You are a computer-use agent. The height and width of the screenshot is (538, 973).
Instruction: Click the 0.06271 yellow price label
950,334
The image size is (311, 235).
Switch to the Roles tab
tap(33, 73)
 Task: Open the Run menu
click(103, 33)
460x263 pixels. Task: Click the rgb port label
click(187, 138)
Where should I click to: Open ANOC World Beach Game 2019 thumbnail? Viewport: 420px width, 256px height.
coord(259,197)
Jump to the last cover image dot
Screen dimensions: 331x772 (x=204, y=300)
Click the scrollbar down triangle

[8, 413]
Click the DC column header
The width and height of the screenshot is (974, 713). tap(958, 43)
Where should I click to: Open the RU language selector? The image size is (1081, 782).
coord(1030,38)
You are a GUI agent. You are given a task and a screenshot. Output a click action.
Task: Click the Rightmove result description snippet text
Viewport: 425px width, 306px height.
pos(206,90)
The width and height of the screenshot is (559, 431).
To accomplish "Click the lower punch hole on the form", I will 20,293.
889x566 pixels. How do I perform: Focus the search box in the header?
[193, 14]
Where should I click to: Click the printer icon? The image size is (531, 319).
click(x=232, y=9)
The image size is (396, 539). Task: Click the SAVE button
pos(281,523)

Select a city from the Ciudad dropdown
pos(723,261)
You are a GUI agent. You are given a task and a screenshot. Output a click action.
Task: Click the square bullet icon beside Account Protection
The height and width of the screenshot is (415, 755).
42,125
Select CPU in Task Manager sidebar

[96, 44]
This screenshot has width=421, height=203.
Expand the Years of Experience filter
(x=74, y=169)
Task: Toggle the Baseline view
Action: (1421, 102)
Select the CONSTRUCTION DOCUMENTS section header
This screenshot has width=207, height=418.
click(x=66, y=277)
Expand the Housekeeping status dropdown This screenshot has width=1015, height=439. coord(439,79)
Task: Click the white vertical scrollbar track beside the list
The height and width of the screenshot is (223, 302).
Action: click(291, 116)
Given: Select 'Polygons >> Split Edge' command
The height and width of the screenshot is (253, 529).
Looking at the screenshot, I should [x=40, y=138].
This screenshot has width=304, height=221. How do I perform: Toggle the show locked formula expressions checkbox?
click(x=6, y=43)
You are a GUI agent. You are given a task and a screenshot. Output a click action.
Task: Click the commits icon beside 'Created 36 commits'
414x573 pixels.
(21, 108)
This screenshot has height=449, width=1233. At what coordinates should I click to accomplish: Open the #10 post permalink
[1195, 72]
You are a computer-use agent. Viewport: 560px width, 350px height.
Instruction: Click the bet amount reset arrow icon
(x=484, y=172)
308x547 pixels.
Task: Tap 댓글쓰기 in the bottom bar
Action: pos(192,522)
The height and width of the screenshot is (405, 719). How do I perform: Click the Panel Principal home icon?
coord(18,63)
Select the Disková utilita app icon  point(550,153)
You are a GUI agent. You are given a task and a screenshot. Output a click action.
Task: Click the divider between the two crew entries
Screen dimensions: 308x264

_WHAT IS BEING ASKED_. The records above are to be copied out exactly, line for line.

_RESULT OF THIS TASK_.
You are a computer-use agent. The height and width of the screenshot is (538, 973).
Instruction: Click the 0.06271 yellow price label
950,334
The image size is (311, 235).
Switch to the Roles tab
tap(33, 73)
 Task: Open the Run menu
click(103, 33)
460x263 pixels. Task: Click the rgb port label
click(187, 138)
Where should I click to: Open ANOC World Beach Game 2019 thumbnail? Viewport: 420px width, 256px height.
coord(259,197)
Jump to the last cover image dot
Screen dimensions: 331x772 (x=204, y=300)
Click the scrollbar down triangle

[8, 413]
Click the DC column header
The width and height of the screenshot is (974, 713). tap(958, 43)
Where should I click to: Open the RU language selector? The image size is (1081, 782).
coord(1030,38)
You are a GUI agent. You are given a task and a screenshot. Output a click action.
Task: Click the Rightmove result description snippet text
Viewport: 425px width, 306px height.
pos(206,90)
The width and height of the screenshot is (559, 431).
To accomplish "Click the lower punch hole on the form", I will 20,293.
889x566 pixels. How do I perform: Focus the search box in the header?
[193, 14]
Where should I click to: Click the printer icon? The image size is (531, 319).
click(x=232, y=9)
The image size is (396, 539). Task: Click the SAVE button
pos(281,523)

Select a city from the Ciudad dropdown
pos(723,261)
You are a GUI agent. You are given a task and a screenshot. Output a click action.
Task: Click the square bullet icon beside Account Protection
The height and width of the screenshot is (415, 755).
42,125
Select CPU in Task Manager sidebar

[96, 44]
This screenshot has width=421, height=203.
Expand the Years of Experience filter
(x=74, y=169)
Task: Toggle the Baseline view
Action: (1421, 102)
Select the CONSTRUCTION DOCUMENTS section header
This screenshot has width=207, height=418.
click(x=66, y=277)
Expand the Housekeeping status dropdown This screenshot has width=1015, height=439. coord(439,79)
Task: Click the white vertical scrollbar track beside the list
The height and width of the screenshot is (223, 302).
Action: click(291, 116)
Given: Select 'Polygons >> Split Edge' command
The height and width of the screenshot is (253, 529).
Looking at the screenshot, I should [x=40, y=138].
This screenshot has width=304, height=221. How do I perform: Toggle the show locked formula expressions checkbox?
click(x=6, y=43)
You are a GUI agent. You are given a task and a screenshot. Output a click action.
Task: Click the commits icon beside 'Created 36 commits'
414x573 pixels.
(21, 108)
This screenshot has height=449, width=1233. At what coordinates should I click to accomplish: Open the #10 post permalink
[1195, 72]
You are a computer-use agent. Viewport: 560px width, 350px height.
Instruction: Click the bet amount reset arrow icon
(x=484, y=172)
308x547 pixels.
Task: Tap 댓글쓰기 in the bottom bar
Action: pos(192,522)
The height and width of the screenshot is (405, 719). How do I perform: Click the Panel Principal home icon?
coord(18,63)
Select the Disková utilita app icon  point(550,153)
You are a GUI agent. You are given a task and a screenshot. Output a click action.
Task: Click the divider between the two crew entries
Screen dimensions: 308x264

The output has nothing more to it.